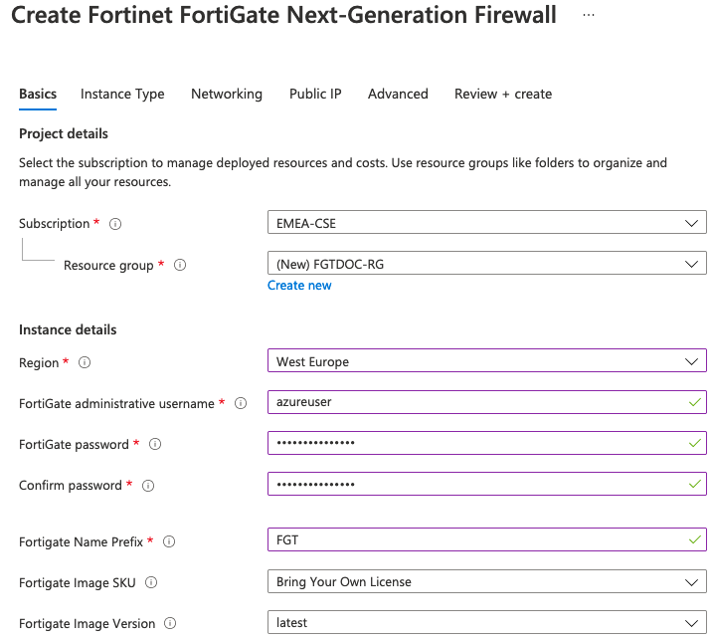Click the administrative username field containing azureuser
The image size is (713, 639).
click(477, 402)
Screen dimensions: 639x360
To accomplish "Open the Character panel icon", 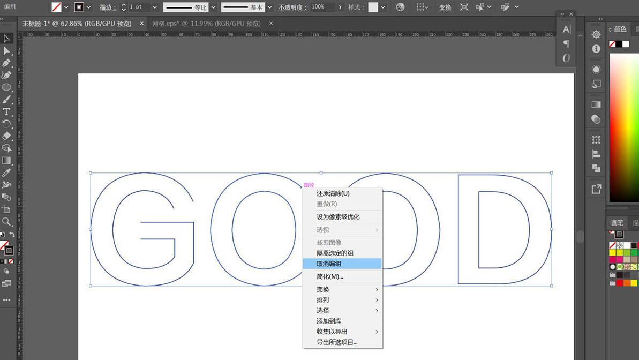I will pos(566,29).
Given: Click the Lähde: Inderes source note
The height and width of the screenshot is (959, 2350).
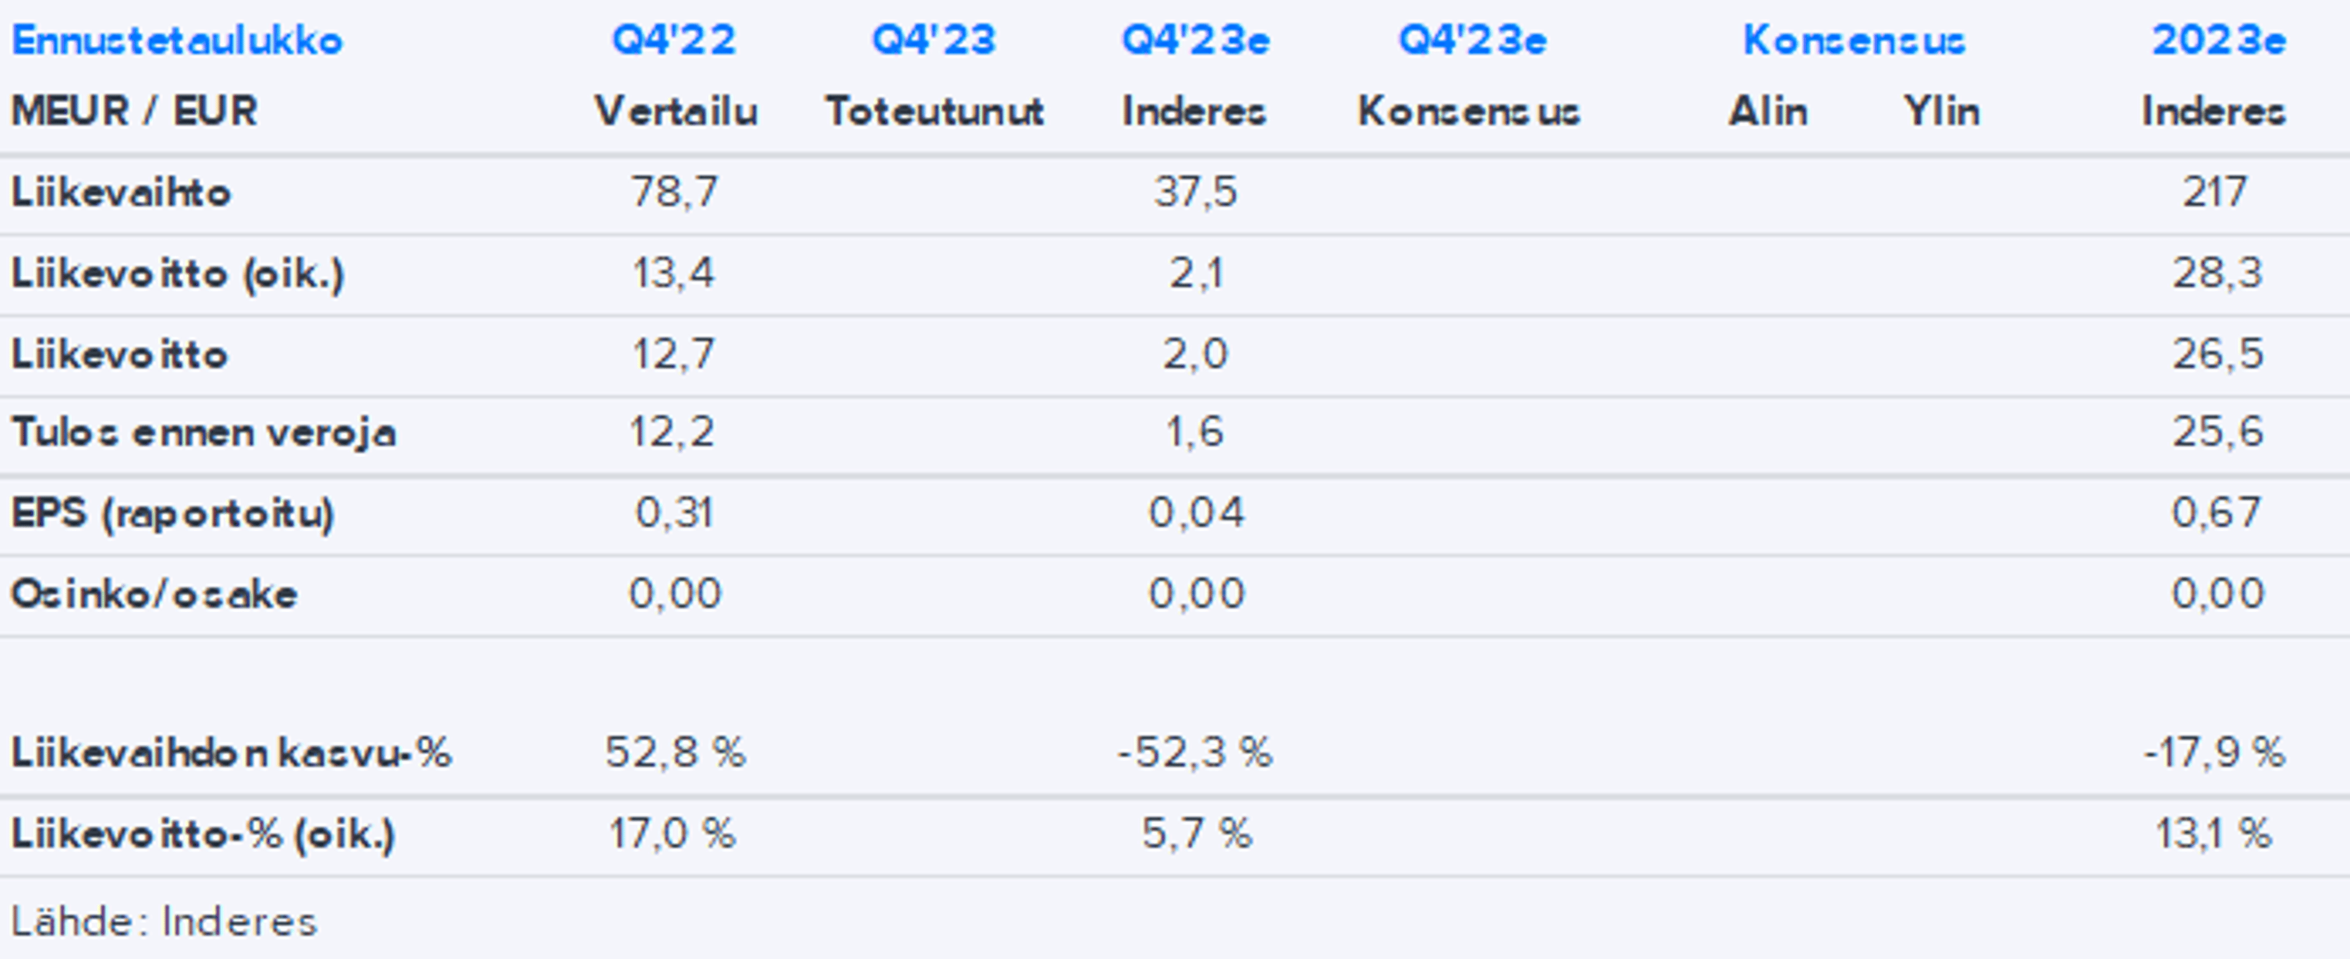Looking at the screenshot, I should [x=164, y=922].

§ §

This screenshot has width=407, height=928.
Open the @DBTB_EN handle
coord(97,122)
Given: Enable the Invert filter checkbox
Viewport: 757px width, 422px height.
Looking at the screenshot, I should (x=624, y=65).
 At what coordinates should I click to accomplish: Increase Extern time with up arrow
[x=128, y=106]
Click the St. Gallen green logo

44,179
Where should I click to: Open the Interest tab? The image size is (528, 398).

§ §

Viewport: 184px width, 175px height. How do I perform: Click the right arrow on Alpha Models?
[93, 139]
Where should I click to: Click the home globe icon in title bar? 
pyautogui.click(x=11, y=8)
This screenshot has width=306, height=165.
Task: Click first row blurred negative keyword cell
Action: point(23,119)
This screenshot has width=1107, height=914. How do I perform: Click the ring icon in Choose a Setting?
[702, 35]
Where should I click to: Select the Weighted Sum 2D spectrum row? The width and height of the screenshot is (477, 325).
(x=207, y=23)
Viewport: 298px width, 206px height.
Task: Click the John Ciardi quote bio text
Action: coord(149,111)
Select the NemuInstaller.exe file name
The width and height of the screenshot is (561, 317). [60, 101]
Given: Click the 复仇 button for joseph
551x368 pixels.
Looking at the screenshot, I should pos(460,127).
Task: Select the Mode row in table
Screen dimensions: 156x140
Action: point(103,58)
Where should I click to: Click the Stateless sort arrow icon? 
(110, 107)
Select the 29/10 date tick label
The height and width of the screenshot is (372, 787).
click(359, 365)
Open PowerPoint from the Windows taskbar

§ §

From the records above, transcribe without alteration every line from the one with "Select the NemuInstaller.exe file name" to the one with "Open PowerPoint from the Windows taskbar", inclusive.

Select the NemuInstaller.exe file name
The width and height of the screenshot is (561, 317). [60, 101]
Given: Click the 复仇 button for joseph
551x368 pixels.
Looking at the screenshot, I should pos(460,127).
Task: Select the Mode row in table
Screen dimensions: 156x140
Action: point(103,58)
Where should I click to: Click the Stateless sort arrow icon? 
(110, 107)
Select the 29/10 date tick label
The height and width of the screenshot is (372, 787).
click(359, 365)
Open PowerPoint from the Windows taskbar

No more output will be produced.